**Exercise aim**
Collect each line of the data below that contains the string "Polyamorie", and copy those lines out. Match case exactly.

**The input**
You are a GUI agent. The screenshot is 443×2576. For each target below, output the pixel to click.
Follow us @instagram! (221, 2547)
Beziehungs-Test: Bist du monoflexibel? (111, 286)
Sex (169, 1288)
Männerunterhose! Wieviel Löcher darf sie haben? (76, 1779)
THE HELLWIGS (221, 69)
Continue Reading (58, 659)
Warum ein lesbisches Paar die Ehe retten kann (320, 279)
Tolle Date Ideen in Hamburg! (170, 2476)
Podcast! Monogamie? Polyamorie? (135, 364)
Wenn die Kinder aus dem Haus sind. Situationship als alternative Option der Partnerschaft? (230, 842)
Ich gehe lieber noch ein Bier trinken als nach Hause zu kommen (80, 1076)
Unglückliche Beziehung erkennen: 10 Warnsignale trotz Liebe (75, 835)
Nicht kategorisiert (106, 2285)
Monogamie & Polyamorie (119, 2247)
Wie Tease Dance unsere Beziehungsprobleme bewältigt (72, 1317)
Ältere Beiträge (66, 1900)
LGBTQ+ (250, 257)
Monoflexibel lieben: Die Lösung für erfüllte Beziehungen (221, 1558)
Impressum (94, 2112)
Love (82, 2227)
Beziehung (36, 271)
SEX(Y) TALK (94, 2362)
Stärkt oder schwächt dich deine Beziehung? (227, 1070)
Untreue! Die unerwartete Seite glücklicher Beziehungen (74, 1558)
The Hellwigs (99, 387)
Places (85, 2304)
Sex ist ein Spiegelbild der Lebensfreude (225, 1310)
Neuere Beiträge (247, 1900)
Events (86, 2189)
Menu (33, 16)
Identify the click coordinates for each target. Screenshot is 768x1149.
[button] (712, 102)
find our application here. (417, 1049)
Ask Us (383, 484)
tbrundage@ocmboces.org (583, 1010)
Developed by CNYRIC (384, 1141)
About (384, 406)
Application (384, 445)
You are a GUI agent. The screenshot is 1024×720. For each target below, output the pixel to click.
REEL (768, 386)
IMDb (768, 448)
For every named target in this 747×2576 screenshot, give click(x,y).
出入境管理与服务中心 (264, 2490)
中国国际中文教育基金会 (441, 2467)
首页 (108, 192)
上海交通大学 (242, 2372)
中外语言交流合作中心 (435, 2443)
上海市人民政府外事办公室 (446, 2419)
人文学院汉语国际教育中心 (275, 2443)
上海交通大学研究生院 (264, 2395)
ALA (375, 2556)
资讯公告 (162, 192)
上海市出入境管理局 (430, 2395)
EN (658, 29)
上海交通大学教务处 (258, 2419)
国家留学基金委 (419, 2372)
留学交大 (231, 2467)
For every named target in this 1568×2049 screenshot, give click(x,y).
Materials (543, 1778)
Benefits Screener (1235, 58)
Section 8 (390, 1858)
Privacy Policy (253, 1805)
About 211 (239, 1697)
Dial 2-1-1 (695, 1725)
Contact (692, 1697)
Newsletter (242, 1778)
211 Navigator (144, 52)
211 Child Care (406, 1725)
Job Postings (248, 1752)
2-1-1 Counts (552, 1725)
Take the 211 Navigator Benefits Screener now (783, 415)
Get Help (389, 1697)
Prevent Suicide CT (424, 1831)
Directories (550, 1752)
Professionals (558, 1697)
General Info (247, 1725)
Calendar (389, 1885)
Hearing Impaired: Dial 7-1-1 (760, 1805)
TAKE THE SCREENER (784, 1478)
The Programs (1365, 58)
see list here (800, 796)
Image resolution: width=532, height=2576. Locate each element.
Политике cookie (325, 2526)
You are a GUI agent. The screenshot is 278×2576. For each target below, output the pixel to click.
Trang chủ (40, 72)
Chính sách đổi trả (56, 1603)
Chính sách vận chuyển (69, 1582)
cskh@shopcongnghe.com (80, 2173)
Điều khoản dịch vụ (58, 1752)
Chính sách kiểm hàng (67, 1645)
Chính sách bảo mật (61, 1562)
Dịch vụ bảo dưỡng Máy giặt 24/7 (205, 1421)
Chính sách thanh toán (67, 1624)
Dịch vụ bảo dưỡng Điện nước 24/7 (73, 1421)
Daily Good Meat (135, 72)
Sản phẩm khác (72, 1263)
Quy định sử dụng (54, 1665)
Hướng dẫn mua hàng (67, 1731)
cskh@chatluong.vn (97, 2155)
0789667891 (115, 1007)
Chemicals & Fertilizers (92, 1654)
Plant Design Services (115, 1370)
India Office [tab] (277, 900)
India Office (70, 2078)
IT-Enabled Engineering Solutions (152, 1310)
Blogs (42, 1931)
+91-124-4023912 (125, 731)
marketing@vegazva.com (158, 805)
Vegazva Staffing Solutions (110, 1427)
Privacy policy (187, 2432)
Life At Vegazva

**Task solution**
Podcast! Monogamie? Polyamorie? (135, 364)
Monogamie & Polyamorie (119, 2247)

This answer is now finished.